Ein weiteres typisches Spiel im Unternehmen ist „Du wirst schon sehen, was dabei herauskommt“. Dabei wird nach einem Beschluss oder einer Entscheidung scheinbare Zustimmung signalisiert, während insgeheim darauf spekuliert wird, dass der Plan scheitern wird. Wenn dies dann eintritt, nutzt die Opferrolle die Gelegenheit, um den Verfolger, der die Entscheidung traf, dafür verantwortlich zu machen.
Wie steigen wir aus dem Dramadreieck aus?
Der erste Schritt zur Beendigung dieser psychologischen Spiele ist das Erkennen der gespielten Rollen. Es erfordert Bewusstheit und die Bereitschaft, sich selbst und andere kritisch zu hinterfragen. Statt in die für uns vorgesehene Rolle zu schlüpfen, sollten wir versuchen, diese Dynamik zu durchbrechen. Dies gelingt, indem wir auf eine offene und professionelle Kommunikation setzen, in der emotionale Manipulation keinen Platz hat.

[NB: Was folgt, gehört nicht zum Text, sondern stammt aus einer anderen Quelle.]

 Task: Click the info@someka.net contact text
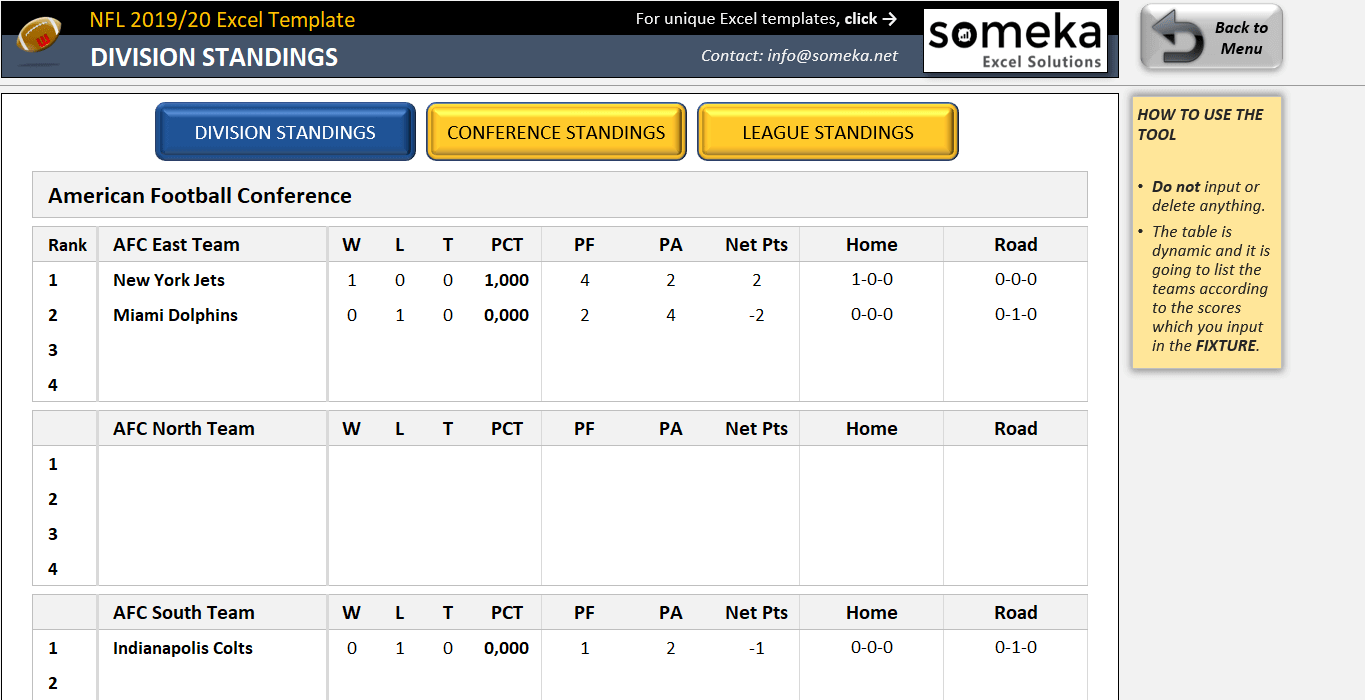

Im Fall des „Ja, aber“-Spiels kann es unter anderem hilfreich sein, nach dem dritten „Ja, aber“ keine weiteren Vorschläge mehr zu machen, sondern stattdessen lösungsorientierte Fragen zu stellen, die den anderen dazu anregen, selbst aktiv zu werden. Auch beim „Du wirst schon sehen, was dabei herauskommt“-Spiel sollten wir genau hinhören, ob die Zustimmung wirklich ehrlich gemeint ist, und gegebenenfalls noch einmal nachfragen, um eine klare Vereinbarung zu treffen.
Insgesamt erfordert es ein hohes Maß an Achtsamkeit, um die subtilen, aber schädlichen Dynamiken solcher Spiele zu erkennen und ihnen entgegenzuwirken. Durch eine bewusste Kommunikation lassen wir das Drama auf der Bühne, wo es hingehört, und schaffen im Unternehmenskontext eine Atmosphäre, die von Professionalität und Offenheit geprägt ist. So stellen wir gemeinsam sicher, dass Emotionen konstruktiv genutzt werden und destruktive Spiele keinen Raum mehr finden.